Write out the data below in full, please. Keep every character as given.
*** Opening Records provided ***
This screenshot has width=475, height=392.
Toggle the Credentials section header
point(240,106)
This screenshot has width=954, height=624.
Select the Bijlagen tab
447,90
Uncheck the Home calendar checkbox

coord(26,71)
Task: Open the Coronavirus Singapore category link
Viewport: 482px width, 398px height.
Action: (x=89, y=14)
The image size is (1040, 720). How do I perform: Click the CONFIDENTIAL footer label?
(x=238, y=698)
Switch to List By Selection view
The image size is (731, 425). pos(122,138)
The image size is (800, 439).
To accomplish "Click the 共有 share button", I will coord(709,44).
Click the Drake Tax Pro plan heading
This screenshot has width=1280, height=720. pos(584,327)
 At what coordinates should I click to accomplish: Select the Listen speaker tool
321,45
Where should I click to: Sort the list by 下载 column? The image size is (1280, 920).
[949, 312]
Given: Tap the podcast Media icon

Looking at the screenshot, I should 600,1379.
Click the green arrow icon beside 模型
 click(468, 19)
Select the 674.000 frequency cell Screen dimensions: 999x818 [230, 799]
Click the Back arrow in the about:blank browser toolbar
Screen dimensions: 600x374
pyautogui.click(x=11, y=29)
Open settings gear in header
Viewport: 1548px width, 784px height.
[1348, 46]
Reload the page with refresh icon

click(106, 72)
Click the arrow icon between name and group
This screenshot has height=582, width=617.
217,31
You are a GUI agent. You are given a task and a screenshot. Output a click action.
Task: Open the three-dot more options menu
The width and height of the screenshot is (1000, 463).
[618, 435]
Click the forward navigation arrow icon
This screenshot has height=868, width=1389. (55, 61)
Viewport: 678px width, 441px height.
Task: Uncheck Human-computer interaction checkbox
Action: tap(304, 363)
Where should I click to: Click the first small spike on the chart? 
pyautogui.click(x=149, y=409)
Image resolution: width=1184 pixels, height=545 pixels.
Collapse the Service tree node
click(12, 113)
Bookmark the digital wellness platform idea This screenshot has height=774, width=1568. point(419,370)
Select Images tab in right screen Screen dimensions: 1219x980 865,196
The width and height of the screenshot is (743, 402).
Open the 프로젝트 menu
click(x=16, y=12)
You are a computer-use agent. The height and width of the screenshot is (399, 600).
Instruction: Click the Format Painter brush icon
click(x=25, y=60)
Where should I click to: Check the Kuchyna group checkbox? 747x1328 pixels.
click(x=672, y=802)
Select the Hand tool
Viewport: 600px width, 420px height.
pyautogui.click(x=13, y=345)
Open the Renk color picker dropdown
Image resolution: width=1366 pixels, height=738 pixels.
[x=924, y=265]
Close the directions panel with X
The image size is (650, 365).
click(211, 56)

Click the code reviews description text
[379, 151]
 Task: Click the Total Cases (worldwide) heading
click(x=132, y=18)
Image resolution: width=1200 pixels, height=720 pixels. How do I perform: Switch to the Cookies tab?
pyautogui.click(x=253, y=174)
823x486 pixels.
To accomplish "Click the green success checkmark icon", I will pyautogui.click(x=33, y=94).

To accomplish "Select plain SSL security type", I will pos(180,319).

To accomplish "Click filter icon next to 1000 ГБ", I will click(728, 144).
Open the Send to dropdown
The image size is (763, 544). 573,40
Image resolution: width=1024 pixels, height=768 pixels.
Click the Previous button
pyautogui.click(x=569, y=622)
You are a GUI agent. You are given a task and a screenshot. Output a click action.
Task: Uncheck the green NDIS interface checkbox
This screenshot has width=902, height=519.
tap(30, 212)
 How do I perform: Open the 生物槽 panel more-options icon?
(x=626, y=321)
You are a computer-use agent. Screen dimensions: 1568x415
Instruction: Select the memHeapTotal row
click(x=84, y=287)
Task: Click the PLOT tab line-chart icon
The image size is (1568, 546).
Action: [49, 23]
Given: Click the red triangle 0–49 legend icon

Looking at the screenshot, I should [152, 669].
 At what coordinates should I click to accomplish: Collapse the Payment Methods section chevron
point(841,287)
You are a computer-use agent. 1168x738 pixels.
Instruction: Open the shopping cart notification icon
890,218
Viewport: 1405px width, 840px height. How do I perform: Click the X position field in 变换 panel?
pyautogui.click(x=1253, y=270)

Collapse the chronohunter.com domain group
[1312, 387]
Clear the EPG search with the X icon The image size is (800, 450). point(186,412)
*** Closing Records provided ***
Result of this task:
This screenshot has width=475, height=392.
Toggle the Credentials section header
point(240,106)
This screenshot has width=954, height=624.
Select the Bijlagen tab
447,90
Uncheck the Home calendar checkbox

coord(26,71)
Task: Open the Coronavirus Singapore category link
Viewport: 482px width, 398px height.
Action: (x=89, y=14)
The image size is (1040, 720). How do I perform: Click the CONFIDENTIAL footer label?
(x=238, y=698)
Switch to List By Selection view
The image size is (731, 425). pos(122,138)
The image size is (800, 439).
To accomplish "Click the 共有 share button", I will coord(709,44).
Click the Drake Tax Pro plan heading
This screenshot has width=1280, height=720. pos(584,327)
 At what coordinates should I click to accomplish: Select the Listen speaker tool
321,45
Where should I click to: Sort the list by 下载 column? The image size is (1280, 920).
[949, 312]
Given: Tap the podcast Media icon

Looking at the screenshot, I should 600,1379.
Click the green arrow icon beside 模型
 click(468, 19)
Select the 674.000 frequency cell Screen dimensions: 999x818 [230, 799]
Click the Back arrow in the about:blank browser toolbar
Screen dimensions: 600x374
pyautogui.click(x=11, y=29)
Open settings gear in header
Viewport: 1548px width, 784px height.
[1348, 46]
Reload the page with refresh icon

click(106, 72)
Click the arrow icon between name and group
This screenshot has height=582, width=617.
217,31
You are a GUI agent. You are given a task and a screenshot. Output a click action.
Task: Open the three-dot more options menu
The width and height of the screenshot is (1000, 463).
[618, 435]
Click the forward navigation arrow icon
This screenshot has height=868, width=1389. (55, 61)
Viewport: 678px width, 441px height.
Task: Uncheck Human-computer interaction checkbox
Action: tap(304, 363)
Where should I click to: Click the first small spike on the chart? 
pyautogui.click(x=149, y=409)
Image resolution: width=1184 pixels, height=545 pixels.
Collapse the Service tree node
click(12, 113)
Bookmark the digital wellness platform idea This screenshot has height=774, width=1568. point(419,370)
Select Images tab in right screen Screen dimensions: 1219x980 865,196
The width and height of the screenshot is (743, 402).
Open the 프로젝트 menu
click(x=16, y=12)
You are a computer-use agent. The height and width of the screenshot is (399, 600).
Instruction: Click the Format Painter brush icon
click(x=25, y=60)
Where should I click to: Check the Kuchyna group checkbox? 747x1328 pixels.
click(x=672, y=802)
Select the Hand tool
Viewport: 600px width, 420px height.
pyautogui.click(x=13, y=345)
Open the Renk color picker dropdown
Image resolution: width=1366 pixels, height=738 pixels.
[x=924, y=265]
Close the directions panel with X
The image size is (650, 365).
click(211, 56)

Click the code reviews description text
[379, 151]
 Task: Click the Total Cases (worldwide) heading
click(x=132, y=18)
Image resolution: width=1200 pixels, height=720 pixels. How do I perform: Switch to the Cookies tab?
pyautogui.click(x=253, y=174)
823x486 pixels.
To accomplish "Click the green success checkmark icon", I will pyautogui.click(x=33, y=94).

To accomplish "Select plain SSL security type", I will pos(180,319).

To accomplish "Click filter icon next to 1000 ГБ", I will click(728, 144).
Open the Send to dropdown
The image size is (763, 544). 573,40
Image resolution: width=1024 pixels, height=768 pixels.
Click the Previous button
pyautogui.click(x=569, y=622)
You are a GUI agent. You are given a task and a screenshot. Output a click action.
Task: Uncheck the green NDIS interface checkbox
This screenshot has width=902, height=519.
tap(30, 212)
 How do I perform: Open the 生物槽 panel more-options icon?
(x=626, y=321)
You are a computer-use agent. Screen dimensions: 1568x415
Instruction: Select the memHeapTotal row
click(x=84, y=287)
Task: Click the PLOT tab line-chart icon
The image size is (1568, 546).
Action: [49, 23]
Given: Click the red triangle 0–49 legend icon

Looking at the screenshot, I should [152, 669].
 At what coordinates should I click to accomplish: Collapse the Payment Methods section chevron
point(841,287)
You are a computer-use agent. 1168x738 pixels.
Instruction: Open the shopping cart notification icon
890,218
Viewport: 1405px width, 840px height. How do I perform: Click the X position field in 变换 panel?
pyautogui.click(x=1253, y=270)

Collapse the chronohunter.com domain group
[1312, 387]
Clear the EPG search with the X icon The image size is (800, 450). point(186,412)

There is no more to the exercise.